> Required action: When you reach the entries below, transcribe each one exactly as it stands.

Stored data entries
━━━━━━━━
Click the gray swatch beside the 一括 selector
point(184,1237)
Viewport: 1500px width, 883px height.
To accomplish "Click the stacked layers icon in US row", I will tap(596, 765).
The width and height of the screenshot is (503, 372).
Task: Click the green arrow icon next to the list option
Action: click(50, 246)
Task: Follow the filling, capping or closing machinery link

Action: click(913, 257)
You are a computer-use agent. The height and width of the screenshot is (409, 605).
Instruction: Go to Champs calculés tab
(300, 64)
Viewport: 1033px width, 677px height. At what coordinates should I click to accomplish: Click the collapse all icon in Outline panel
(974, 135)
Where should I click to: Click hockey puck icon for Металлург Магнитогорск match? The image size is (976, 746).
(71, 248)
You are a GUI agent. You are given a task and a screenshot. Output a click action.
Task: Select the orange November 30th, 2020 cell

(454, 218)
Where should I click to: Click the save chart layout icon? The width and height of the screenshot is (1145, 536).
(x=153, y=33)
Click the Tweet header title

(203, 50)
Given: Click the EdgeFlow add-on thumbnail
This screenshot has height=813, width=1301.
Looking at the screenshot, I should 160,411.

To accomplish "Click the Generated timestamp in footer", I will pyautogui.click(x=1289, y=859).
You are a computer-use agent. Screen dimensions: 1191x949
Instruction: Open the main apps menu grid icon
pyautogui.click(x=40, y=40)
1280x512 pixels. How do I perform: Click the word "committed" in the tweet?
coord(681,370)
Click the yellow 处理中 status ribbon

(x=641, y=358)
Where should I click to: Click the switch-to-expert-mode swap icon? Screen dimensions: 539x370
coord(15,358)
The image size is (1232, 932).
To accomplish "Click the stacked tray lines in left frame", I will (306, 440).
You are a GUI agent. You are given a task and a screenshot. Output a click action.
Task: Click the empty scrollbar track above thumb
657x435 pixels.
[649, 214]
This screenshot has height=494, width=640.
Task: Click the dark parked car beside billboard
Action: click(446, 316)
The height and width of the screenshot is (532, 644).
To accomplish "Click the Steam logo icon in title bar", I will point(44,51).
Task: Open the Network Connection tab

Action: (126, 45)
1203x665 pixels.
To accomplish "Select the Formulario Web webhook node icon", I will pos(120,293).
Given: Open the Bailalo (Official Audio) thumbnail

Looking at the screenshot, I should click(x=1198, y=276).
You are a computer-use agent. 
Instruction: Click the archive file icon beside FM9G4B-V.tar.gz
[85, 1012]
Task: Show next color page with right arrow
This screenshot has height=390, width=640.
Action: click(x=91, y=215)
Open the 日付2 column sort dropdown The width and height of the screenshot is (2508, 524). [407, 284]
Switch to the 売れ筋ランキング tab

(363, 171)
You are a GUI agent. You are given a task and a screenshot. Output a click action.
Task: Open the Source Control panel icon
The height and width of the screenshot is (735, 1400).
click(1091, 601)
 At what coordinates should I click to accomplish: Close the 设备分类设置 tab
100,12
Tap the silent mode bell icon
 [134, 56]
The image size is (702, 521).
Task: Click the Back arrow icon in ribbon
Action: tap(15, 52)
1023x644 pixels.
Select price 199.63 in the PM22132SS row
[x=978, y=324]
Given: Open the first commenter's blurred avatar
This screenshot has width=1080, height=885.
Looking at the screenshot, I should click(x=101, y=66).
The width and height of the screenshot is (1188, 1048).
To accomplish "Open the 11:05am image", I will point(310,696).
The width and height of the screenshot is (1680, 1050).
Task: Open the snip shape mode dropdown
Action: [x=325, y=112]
━━━━━━━━
> Output for this task:
Click the gray swatch beside the 一括 selector
point(184,1237)
Viewport: 1500px width, 883px height.
To accomplish "Click the stacked layers icon in US row", I will tap(596, 765).
The width and height of the screenshot is (503, 372).
Task: Click the green arrow icon next to the list option
Action: click(50, 246)
Task: Follow the filling, capping or closing machinery link

Action: click(913, 257)
You are a computer-use agent. The height and width of the screenshot is (409, 605).
Instruction: Go to Champs calculés tab
(300, 64)
Viewport: 1033px width, 677px height. At what coordinates should I click to accomplish: Click the collapse all icon in Outline panel
(974, 135)
Where should I click to: Click hockey puck icon for Металлург Магнитогорск match? The image size is (976, 746).
(71, 248)
You are a GUI agent. You are given a task and a screenshot. Output a click action.
Task: Select the orange November 30th, 2020 cell

(454, 218)
Where should I click to: Click the save chart layout icon? The width and height of the screenshot is (1145, 536).
(x=153, y=33)
Click the Tweet header title

(203, 50)
Given: Click the EdgeFlow add-on thumbnail
This screenshot has height=813, width=1301.
Looking at the screenshot, I should 160,411.

To accomplish "Click the Generated timestamp in footer", I will pyautogui.click(x=1289, y=859).
You are a computer-use agent. Screen dimensions: 1191x949
Instruction: Open the main apps menu grid icon
pyautogui.click(x=40, y=40)
1280x512 pixels. How do I perform: Click the word "committed" in the tweet?
coord(681,370)
Click the yellow 处理中 status ribbon

(x=641, y=358)
Where should I click to: Click the switch-to-expert-mode swap icon? Screen dimensions: 539x370
coord(15,358)
The image size is (1232, 932).
To accomplish "Click the stacked tray lines in left frame", I will (306, 440).
You are a GUI agent. You are given a task and a screenshot. Output a click action.
Task: Click the empty scrollbar track above thumb
657x435 pixels.
[649, 214]
This screenshot has height=494, width=640.
Task: Click the dark parked car beside billboard
Action: click(446, 316)
The height and width of the screenshot is (532, 644).
To accomplish "Click the Steam logo icon in title bar", I will point(44,51).
Task: Open the Network Connection tab

Action: (126, 45)
1203x665 pixels.
To accomplish "Select the Formulario Web webhook node icon", I will pos(120,293).
Given: Open the Bailalo (Official Audio) thumbnail

Looking at the screenshot, I should click(x=1198, y=276).
You are a computer-use agent. 
Instruction: Click the archive file icon beside FM9G4B-V.tar.gz
[85, 1012]
Task: Show next color page with right arrow
This screenshot has height=390, width=640.
Action: click(x=91, y=215)
Open the 日付2 column sort dropdown The width and height of the screenshot is (2508, 524). [407, 284]
Switch to the 売れ筋ランキング tab

(363, 171)
You are a GUI agent. You are given a task and a screenshot. Output a click action.
Task: Open the Source Control panel icon
The height and width of the screenshot is (735, 1400).
click(1091, 601)
 At what coordinates should I click to accomplish: Close the 设备分类设置 tab
100,12
Tap the silent mode bell icon
 [134, 56]
The image size is (702, 521).
Task: Click the Back arrow icon in ribbon
Action: tap(15, 52)
1023x644 pixels.
Select price 199.63 in the PM22132SS row
[x=978, y=324]
Given: Open the first commenter's blurred avatar
This screenshot has width=1080, height=885.
Looking at the screenshot, I should click(x=101, y=66).
The width and height of the screenshot is (1188, 1048).
To accomplish "Open the 11:05am image", I will point(310,696).
The width and height of the screenshot is (1680, 1050).
Task: Open the snip shape mode dropdown
Action: [x=325, y=112]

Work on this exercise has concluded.